October 19, 2017—Yesterday, the U.S. Food and Drug Administration approved the second chimeric antigen receptor (CAR) T-cell therapy, axicabtagene ciloleucel (axi-cel).
Axi-cel is approved for the treatment of adults with certain types of large B-cell non-Hodgkin lymphoma (NHL) who have not responded, or who have relapsed following two prior lines of therapy. This follows the approval of the CAR T-cell therapy tisagenlecleucel in August of this year, for the treatment of B-cell precursor acute lymphoblastic leukemia (ALL).
“Today marks another milestone in the development of a whole new scientific paradigm for the treatment of serious diseases,” said FDA Commissioner Scott Gottlieb, MD, in a statement. “In just several decades, gene therapy has gone from being a promising concept to a practical solution to deadly and largely untreatable forms of cancer.”
The director of the FDA’s Center for Biologics Evaluation and Research (CBER), Peter Marks, MD, PhD, added, “the approval of [axi-cel] brings this innovative class of CAR T-cell therapies to an additional group of cancer patients with few other options—those adults with certain types of lymphoma that have not responded to previous treatments.”
The safety and efficacy of axi-cel were evaluated in the multicenter, single arm, phase 1/2 ZUMA-1 trial (NCT02348216), which is still recruiting participants. Results presented at the 2017 AACR Annual Meeting demonstrated that among 101 evaluable patients, 92 (82%) had achieved an objective response. Further, 55 patients (54%) had achieved a complete response (CR). At a median follow up of 8.7 months, 44% of patients were in response with 39% of all patients at CR. The median duration of response was reported to be 8.2 months overall and had not been reached for patients who achieved a CR. Median overall survival had not been reached.

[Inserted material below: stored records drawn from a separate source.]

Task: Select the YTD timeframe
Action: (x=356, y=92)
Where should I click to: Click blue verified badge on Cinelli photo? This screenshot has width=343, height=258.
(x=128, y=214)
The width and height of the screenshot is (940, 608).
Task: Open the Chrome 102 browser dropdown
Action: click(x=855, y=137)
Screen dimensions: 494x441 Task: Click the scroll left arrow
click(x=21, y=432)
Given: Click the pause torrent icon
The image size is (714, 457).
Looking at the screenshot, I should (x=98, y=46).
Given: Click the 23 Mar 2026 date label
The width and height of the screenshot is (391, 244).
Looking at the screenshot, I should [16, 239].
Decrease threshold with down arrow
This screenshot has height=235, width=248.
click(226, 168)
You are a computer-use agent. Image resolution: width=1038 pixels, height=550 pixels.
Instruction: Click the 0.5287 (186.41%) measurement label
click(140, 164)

Axi-cel is approved for use in adult patients with large B-cell lymphoma after the failure of at least two other lines of treatment, including diffuse large B-cell lymphoma (DLBCL), primary mediastinal large B-cell lymphoma (PMBCL), high grade B-cell lymphoma, as well as DLBCL arising from follicular lymphoma. In a press release from February of this year, topline data was released separating ORR and CR by specific lymphoma type. DLBCL (77 patients) had an ORR of 82% and a CR of 49% while PMBCL and transformed follicular lymphoma (24 patients) had an ORR of 83% and a CR of 71%.

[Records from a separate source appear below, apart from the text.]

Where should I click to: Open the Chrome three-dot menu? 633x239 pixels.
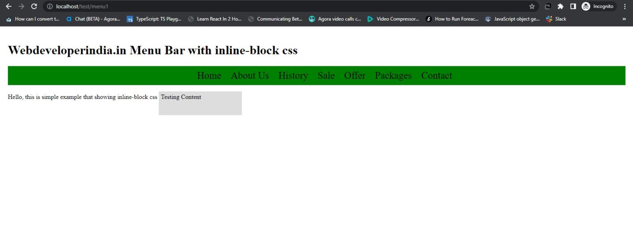625,6
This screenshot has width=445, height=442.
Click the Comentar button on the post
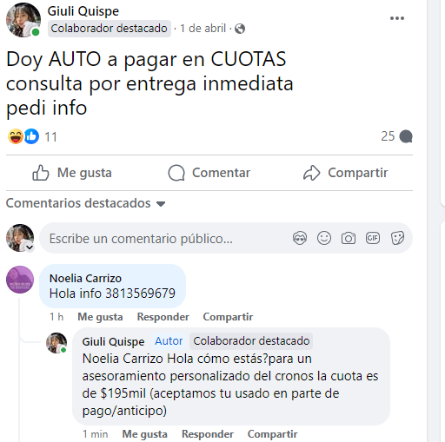coord(209,173)
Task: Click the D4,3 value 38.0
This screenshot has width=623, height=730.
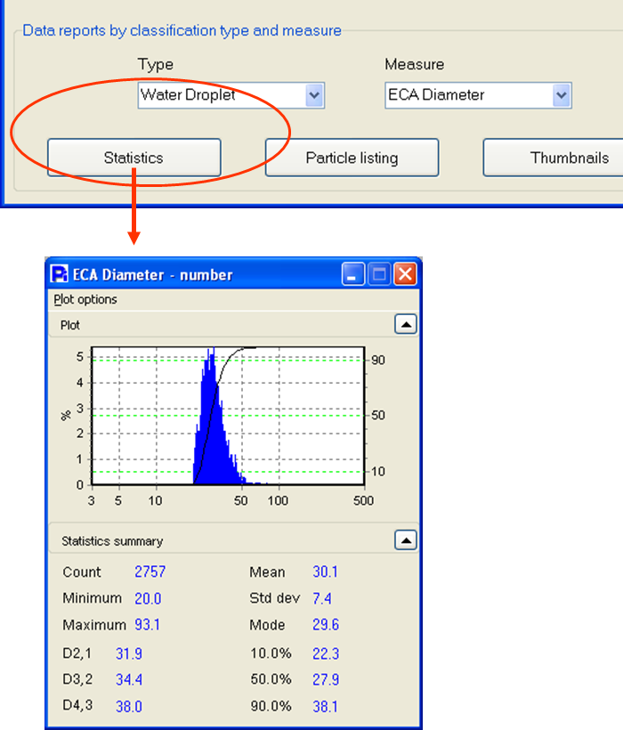Action: tap(128, 706)
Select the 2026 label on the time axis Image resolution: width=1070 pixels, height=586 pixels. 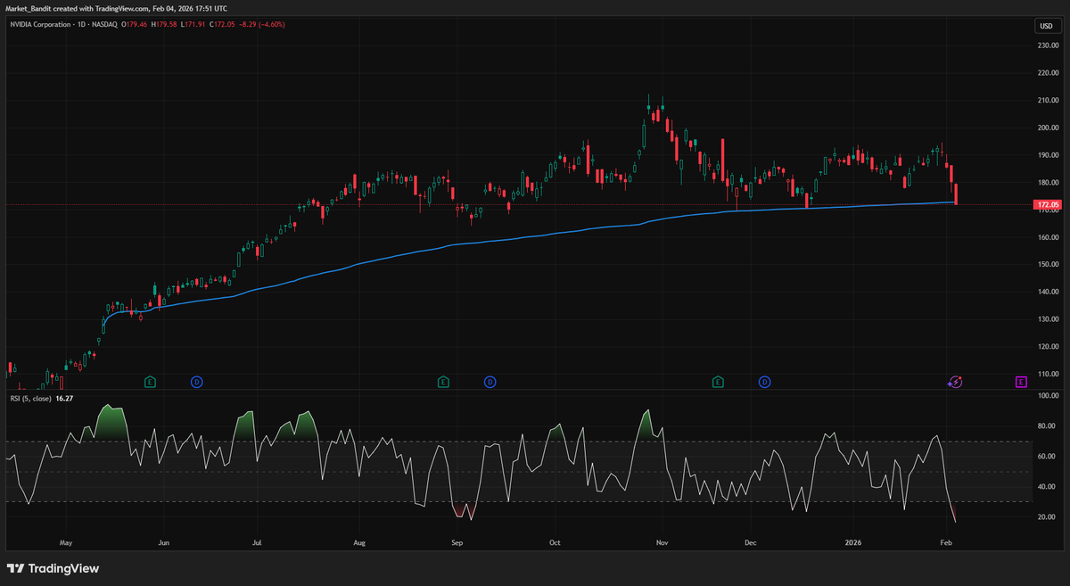(852, 541)
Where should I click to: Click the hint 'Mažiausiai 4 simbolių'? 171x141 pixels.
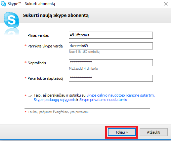click(83, 69)
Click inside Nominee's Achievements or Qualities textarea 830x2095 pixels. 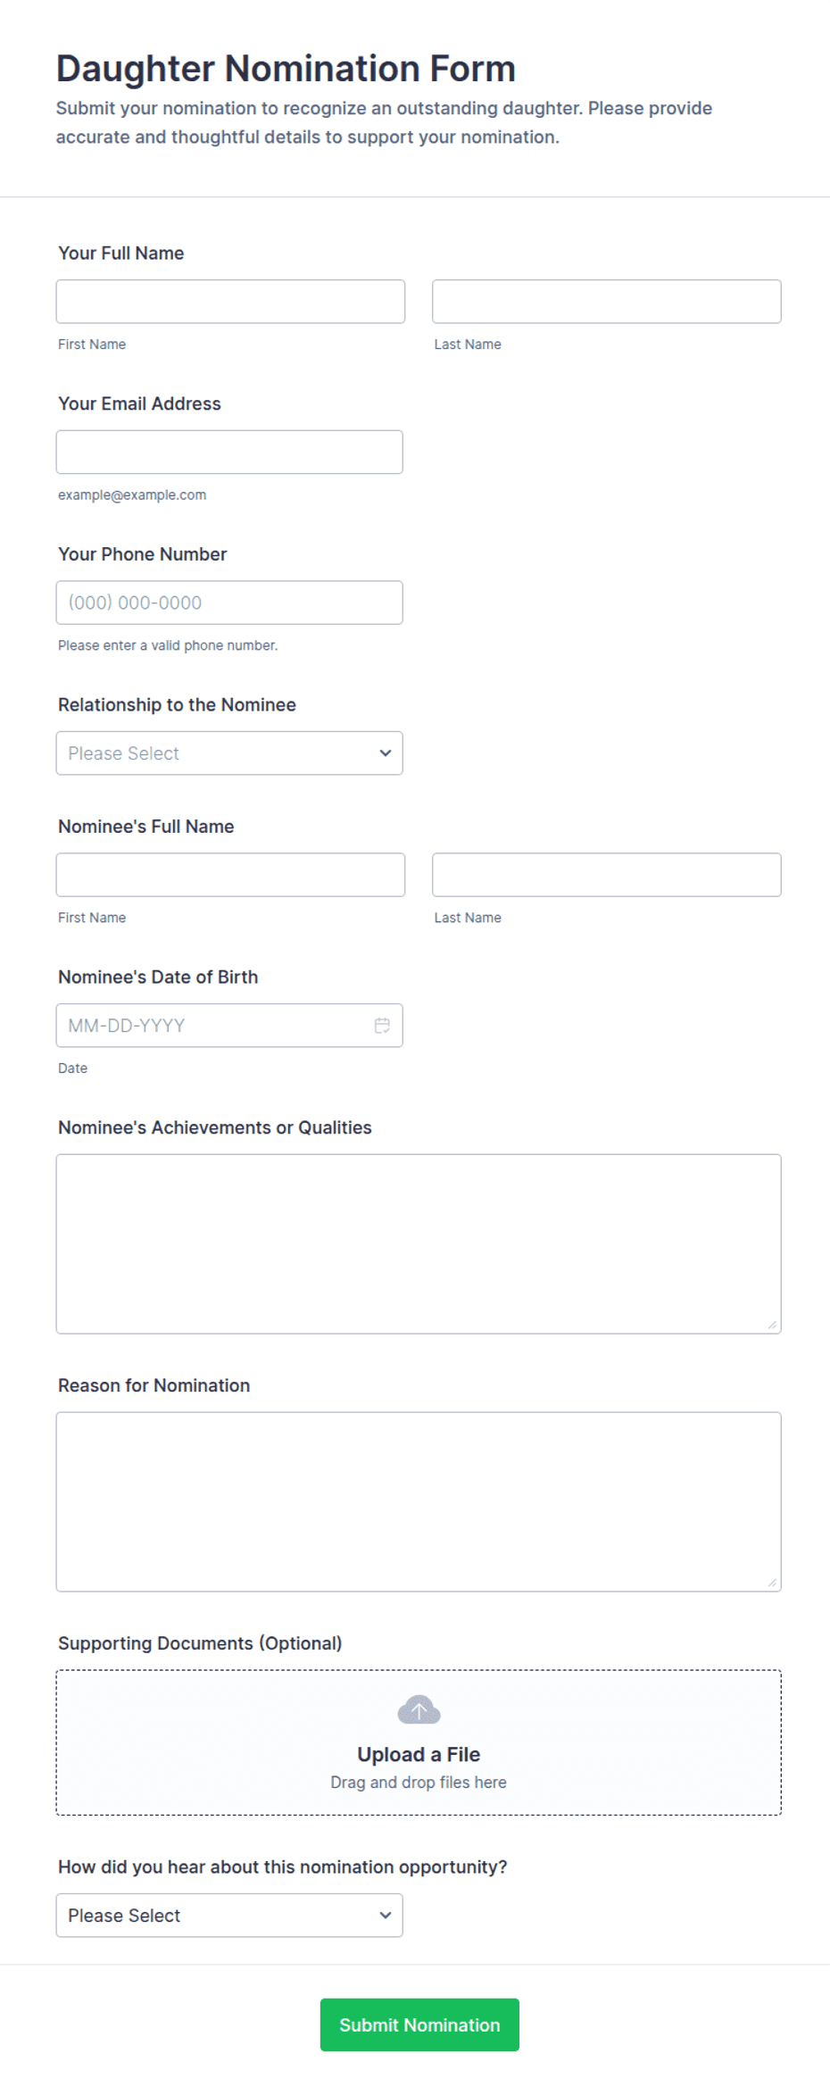[x=419, y=1244]
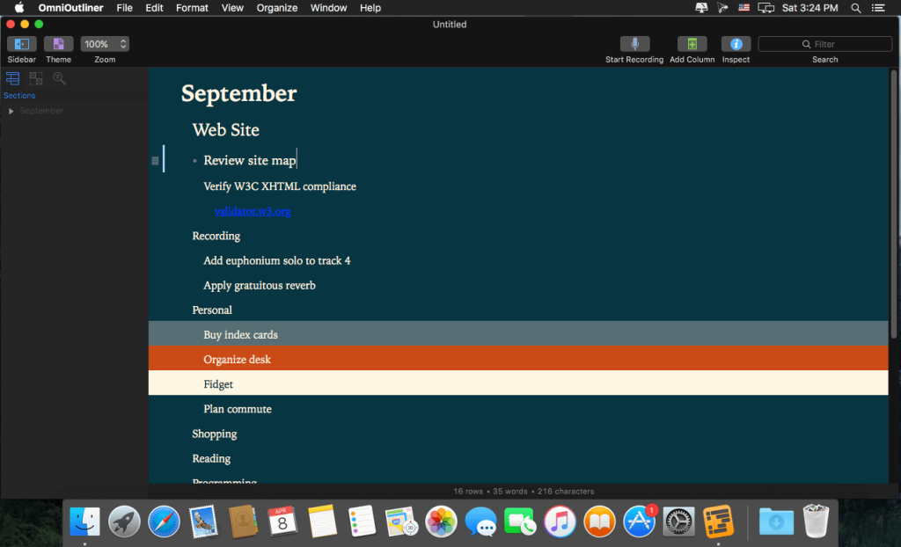
Task: Open the Inspect panel
Action: click(x=736, y=43)
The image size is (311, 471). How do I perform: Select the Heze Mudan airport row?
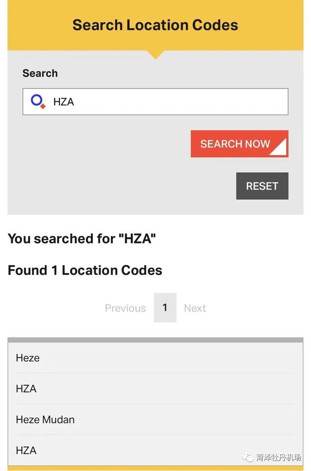click(x=156, y=420)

Axi-cel carries a boxed warning for cytokine release syndrome (CRS), a systemic response to the activation and proliferation of CAR T-cells that causes high fever and flu-like symptoms, as well as for neurologic events/toxicities, which were reported in 13% and 28% of patients, respectively. Other common adverse events reported include neutropenia (66%), leukopenia (44%), anemia (43%), febrile neutropenia (31%), and encephalopathy (21%). The ZUMA-1 trial also reported that all CRS and neurologic events were resolved, save one minor neurologic event.
Due to the risk of CRS and other adverse neurological events, axi-cel is being approved with a risk evaluation and mitigation strategy (REMS), which includes elements to assure safe use (ETASU). This means, the FDA requires hospitals and associated clinics that will treat patients with axi-cel to be specially certified to recognize and manage CRS and neurological toxicities.
The FDA also announced they will soon release a comprehensive policy to address the agency’s plan to support the development of cell-based regenerative medicine. The policy is expected to clarify how the agency applies its expedited programs to breakthrough products that utilize CAR T-cell and other gene therapies. “This approval demonstrates the continued momentum of this promising new area of medicine, continued Commissioner Gottlieb, “and we’re committed to supporting and helping expedite the development of these products.”